Yes, I want to underline this.
Seven years total at my school is not uncommon (we get 1 or 2 students who do it per year). Since our 3rd and 4th years are compressed into 15-18 months, this translates into 3.5+ years of research.
I'm going to grad in 2007 with 7 years total, and for me and most of the other students I know who did this it was very heavily PI-dependent. We all had PIs who were independently motivated to get us out quickly.

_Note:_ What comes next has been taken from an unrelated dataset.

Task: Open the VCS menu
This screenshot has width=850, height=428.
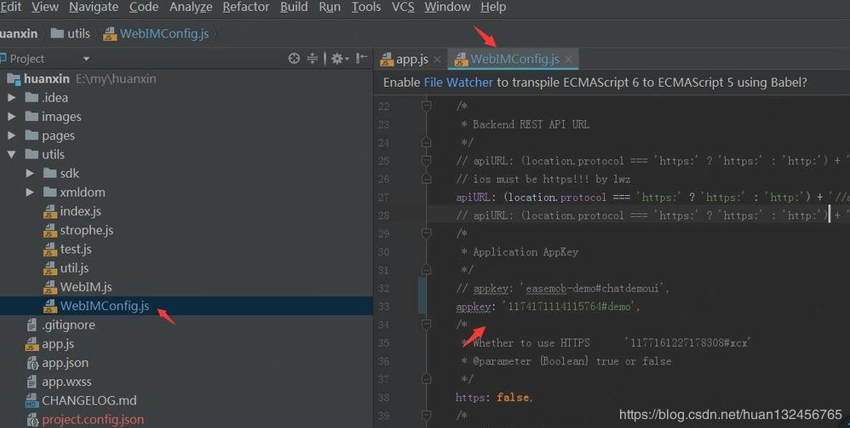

Often, your typical PhD involves some number of years slaving away on an ambitious but unsure project that gives you nothing but negative data. For a few lucky people, these projects eventually work out. More commonly, there comes a point when the PI takes pity on you and directs you/allows you to direct yourself towards something less exciting but more reliably fruitful. This can happen at pretty much any point during your training. If your PI doesn't care about getting you out, it might happen at year 5 or 6. If your PI is motivated to get you out, it might happen at year 2. Most of the PhD students I know (myself included) say they got 90% of the data for their theses in their last six months to a year of research.
Other things that are helpful are either knowing the field/lab very well already (as others have mentioned), or choosing a field in which data are generated at a rapid and/or highly controllable rate. These fields include fly/worm genetics, human functional imaging, theoretical/computational biology, and epidemiology (where you set the length of your study at the beginning). Stay away from mouse genetics (can take years to generate a mouse) and primate in vivo recordings (can take a year to train the monkey).